This Agreement supersedes all prior written agreements and understandings (whether written or oral) between the Company and the several Underwriters with respect to the subject matter hereof. The Company hereby waives and releases, to the fullest extent permitted by law, any claims that the Company may have against the several Underwriters with respect to any breach or alleged breach of agency or fiduciary duty.
2. Representations and Warranties of the Company . The Company represents and warrants to each Underwriter that:
(a) Compliance with Registration Requirements . The Company meets the requirements for use of Form S-3 under the Securities Act. The Registration Statement has become effective under the Securities Act and no stop order suspending the effectiveness of the Registration Statement has been issued under the Securities Act and no proceedings for that purpose have been instituted or are pending or, to the knowledge of the Company, are contemplated or threatened by the Commission, and any request on the part of the Commission for additional information has been complied with.
At the respective times the Registration Statement and any post-effective amendments thereto (including the filing with the Commission of the Company’s Annual Report on Form 10-K for the year ended December 31, 2007 (the “Annual Report on Form 10-K”)) became effective and as of the Initial Sale Time and as of the Closing Date, the Registration Statement and any amendments thereto (i) complied and will comply in all material respects with the requirements of the Securities Act and (ii) did not and will not contain any untrue statement of a material fact or omit to state a material fact required to be stated therein or necessary to make the statements therein not misleading. At the date of the Prospectus and at the Closing Date, neither the Prospectus nor any amendments or supplements thereto included or will include an untrue statement of a material fact or omitted or will omit to state a material fact necessary in order to make the statements therein, in the light of the circumstances under which they were made, not misleading.

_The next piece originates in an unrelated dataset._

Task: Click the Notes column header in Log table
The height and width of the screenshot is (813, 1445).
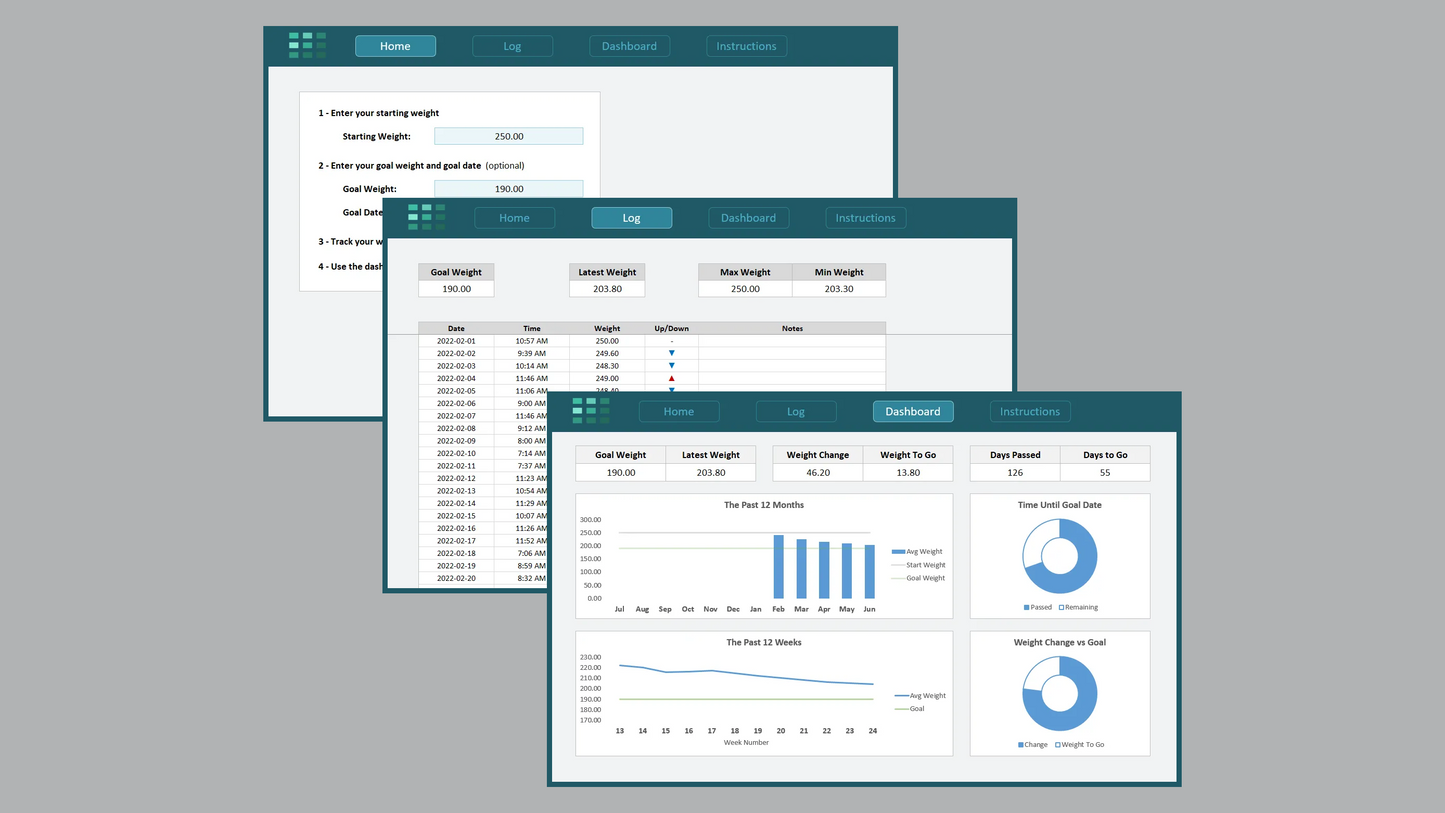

Notwithstanding the foregoing, the representations and warranties in this subsection shall not apply to statements in or omissions from the Registration Statement or any post-
4
effective amendment or the Prospectus or any amendments or supplements thereto made in reliance upon and in conformity with information furnished to the Company in writing by any of the Underwriters through the Representatives expressly for use therein, it being understood and agreed that the only such information furnished by any Underwriter through the Representatives consists of the information described as such in Section 5(b) hereof.
Each Preliminary Prospectus and the Prospectus, at the time each was filed with the SEC, complied in all material respects with the Securities Act, and the Preliminary Prospectus and the Prospectus delivered to the Underwriters for use in connection with the offering of the Shares will, at the time of such delivery, be identical to any electronically transmitted copies thereof filed with the Commission pursuant to EDGAR, except to the extent permitted by Regulation S-T.
(b) Disclosure Package . The term “Disclosure Package” shall mean (i) the Preliminary Prospectus dated May 5, 2008, (ii) the issuer free writing prospectuses, if any, identified in Annex I hereto and (iii) the information included in Annex II hereto. As of the Initial Sale Time, (a) the Disclosure Package did not and (b) each electronic road show, when taken together as a whole with the Disclosure Package, did not, contain any untrue statement of a material fact or omit to state any material fact necessary in order to make the statements therein, in the light of the circumstances under which they were made, not misleading. The preceding sentence does not apply to statements in or omissions from the Disclosure Package based upon and in conformity with written information furnished to the Company by any Underwriter through the Representatives specifically for use therein, it being understood and agreed that the only such information furnished by any Underwriter through the Representatives consists of the information described as such in Section 5(b) hereof.
(c) Incorporated Documents . The documents incorporated or deemed to be incorporated by reference in the Registration Statement, the Preliminary Prospectus and the Prospectus (i) at the time they were or hereafter are filed with the Commission, complied or will comply in all material respects with the requirements of the Exchange Act and (ii) when read together with the other information in the Disclosure Package, at the Initial Sale Time, and when read together with the other information in the Prospectus, at the date of the Prospectus and at the Closing Date, did not or will not include an untrue statement of a material fact or omit to state a material fact necessary in order to make the statements therein, in the light of the circumstances under which they were made, not misleading.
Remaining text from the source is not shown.